The aqueous Mukaiyama-Aldol reaction catalyzed by lanthanide (Ln) Lewis acid is one of the most attractive reactions for green chemistry. One of the chiral catalysts that achieved a high stereoselectivity is Ln³⁺ complexed with fluctional DODP, (2R,2′R)-dialkyl 2,2′-(1,7-dioxa-4,10-diazacyclododecane-4,10-diyl)dipropanoates. In this study, we theoretically studied the structure of the Ln³⁺-DODP (Ln = Eu) complex and the transition states (TSs) for stereodetermining C-C bond formation step between benzaldehyde and silyl enol ether catalyzed by this complex to elucidate the origin of stereoselectivity of the reaction. To explore the local minima and TSs exhaustively, we used an automated exploration method, called the Global Reaction Root Mapping (GRRM) strategy.
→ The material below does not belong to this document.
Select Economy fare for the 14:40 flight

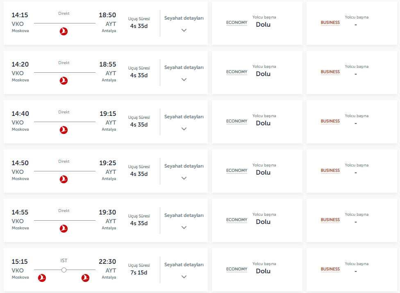tap(257, 122)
Unlike conventional rigid chiral catalysts, three conformers of the Eu³⁺-DODP (the lowest A, the second lowest B, and the third lowest C) coexisted in the reaction system. Considering all the TSs obtained from the three conformers, we reproduced the experimental enantio excess and diastereomeric ratio quantitatively. The most stable TS for the C-C bond formation producing the major stereoisomer (R,R) was obtained from the second lowest conformer B. The lowest TS producing the enantiomer (S,S) was obtained from the conformer C; the similar (S,S) TS obtained from the conformer B was 0.4 kcal/mol less stable. Thus, to improve the enantioselectivity, the existing probability of the conformer C had to be reduced. The easiest way to achieve this is replacing Eu³⁺ by other Ln³⁺ with larger ionic radii, which was consistent with the experimental facts.